VICORP Restaurants, Inc. Announces Third Quarter 2007 Results

DENVER--(BUSINESS WIRE)--VICORP Restaurants, Inc. today announced financial results for its fiscal third quarter ended July 12, 2007. Net revenues for the third quarter of 2007 were $106.9 million, a 1.4% increase from net revenues of $105.4 million reported in the third quarter of 2006. The increase in the net revenues resulted from a 13.1% increase in manufacturing sales to third parties as well as sales at the 11 new restaurants, net of closures, opened since the end of the third quarter of 2006. Comparable restaurant sales for the third quarter of 2007 declined 3.2% versus the previous year’s third quarter. Comparable restaurant sales for Village Inn and Bakers Square decreased 2.3% and 4.0%, respectively. The same unit restaurant sales declines were directly a result of lower guest entrée counts in both concepts during the quarter, driven by numerous factors, including increased competition within the markets in which the concepts operate and increased cost-consciousness within the mid-scale family dining segment. The net loss for the third quarter of 2007 was $5.7 million versus net loss of $0.6 million in the comparable period of 2006. Adjusted earnings before interest, taxes, depreciation, and amortization (“Adjusted EBITDA” – as calculated in the accompanying Consolidated Statements of Adjusted EBITDA and Adjusted EBITDAR and discussed further below under the caption entitled “Factors Affecting Comparability and Non-GAAP Financial Information”) for the third quarter of 2007 was $5.9 million versus $11.3 million for the third quarter of 2006.

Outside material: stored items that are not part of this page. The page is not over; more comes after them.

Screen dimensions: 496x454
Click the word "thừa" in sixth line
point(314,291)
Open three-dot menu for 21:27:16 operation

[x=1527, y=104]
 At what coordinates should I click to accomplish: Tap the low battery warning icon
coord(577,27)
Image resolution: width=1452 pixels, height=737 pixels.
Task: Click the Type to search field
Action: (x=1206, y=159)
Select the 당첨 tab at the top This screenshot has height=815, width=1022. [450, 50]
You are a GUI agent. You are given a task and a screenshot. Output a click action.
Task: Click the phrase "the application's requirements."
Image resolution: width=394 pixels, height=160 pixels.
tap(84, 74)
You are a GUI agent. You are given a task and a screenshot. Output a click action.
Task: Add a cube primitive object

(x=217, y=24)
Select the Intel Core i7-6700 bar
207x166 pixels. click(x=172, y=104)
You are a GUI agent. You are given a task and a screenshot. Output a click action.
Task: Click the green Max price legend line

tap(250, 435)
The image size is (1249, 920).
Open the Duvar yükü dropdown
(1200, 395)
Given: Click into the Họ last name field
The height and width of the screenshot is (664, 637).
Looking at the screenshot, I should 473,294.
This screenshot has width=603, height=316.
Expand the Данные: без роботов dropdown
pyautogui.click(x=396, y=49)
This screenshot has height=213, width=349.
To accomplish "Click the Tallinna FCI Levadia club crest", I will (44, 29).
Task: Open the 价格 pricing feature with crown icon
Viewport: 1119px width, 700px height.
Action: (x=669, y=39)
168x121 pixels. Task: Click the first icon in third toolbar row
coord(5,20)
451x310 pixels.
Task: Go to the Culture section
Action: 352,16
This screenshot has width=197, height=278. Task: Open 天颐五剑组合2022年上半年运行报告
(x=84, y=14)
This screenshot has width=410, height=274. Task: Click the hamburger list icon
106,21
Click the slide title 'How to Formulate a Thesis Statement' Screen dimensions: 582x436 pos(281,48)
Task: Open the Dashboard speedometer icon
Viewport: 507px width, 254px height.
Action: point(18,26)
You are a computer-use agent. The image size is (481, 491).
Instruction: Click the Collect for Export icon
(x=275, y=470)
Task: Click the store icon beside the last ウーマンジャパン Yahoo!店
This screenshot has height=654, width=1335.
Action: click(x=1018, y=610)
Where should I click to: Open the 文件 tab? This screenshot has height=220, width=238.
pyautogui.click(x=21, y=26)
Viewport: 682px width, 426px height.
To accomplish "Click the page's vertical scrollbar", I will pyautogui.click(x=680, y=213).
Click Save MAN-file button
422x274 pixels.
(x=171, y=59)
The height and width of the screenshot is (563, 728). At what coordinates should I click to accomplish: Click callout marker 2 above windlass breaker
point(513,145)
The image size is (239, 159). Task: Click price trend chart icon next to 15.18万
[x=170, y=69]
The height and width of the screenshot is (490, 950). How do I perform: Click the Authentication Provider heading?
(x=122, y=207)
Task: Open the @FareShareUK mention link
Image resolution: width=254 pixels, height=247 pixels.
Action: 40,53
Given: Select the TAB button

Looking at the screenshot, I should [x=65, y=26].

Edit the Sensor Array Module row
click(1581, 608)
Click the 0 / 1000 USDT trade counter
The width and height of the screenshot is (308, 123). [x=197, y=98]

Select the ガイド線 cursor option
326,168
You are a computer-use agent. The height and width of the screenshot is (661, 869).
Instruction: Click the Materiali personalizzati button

“Factors Affecting Comparability and Non-GAAP Financial Information”

Operating profit was $1.0 million in the third quarter of 2007 versus operating profit of $5.4 million in the third quarter of 2006, principally due to lower restaurant operating profit. Food cost as a percentage of restaurant sales was higher at 26.9% in the third quarter of 2007 versus 25.0% in the comparable period of 2006, primarily due to commodity cost increases, including the cost of eggs and vegetables throughout the quarter, as well as due to the impact of certain food quality upgrades and new product initiatives introduced at Bakers Square throughout 2007 to-date. Excluding the impact of the upgrades and new products, base food commodity costs increased approximately 6.2% in the third quarter of 2007 over the comparable quarter of 2006. Labor costs as a percentage of restaurant sales increased to 35.2% in 2007 versus 33.4% in the comparable quarter of 2006, principally due to negative leverage associated with fixed labor components during a quarter of same store sales decline and certain state minimum wage increases. Other operating expenses increased by 0.6 pts as a percentage of restaurant sales primarily due to increased occupancy expenses in the third quarter of 2007, due to the negative leverage associated with normal increases in occupancy costs relative to the decline in comparable restaurant sales, as well as higher percentage occupancy costs associated with the immature newly opened restaurants and the impact of lease accounting changes on certain restaurants due to the changes in depreciable life effected in the third quarter of 2006.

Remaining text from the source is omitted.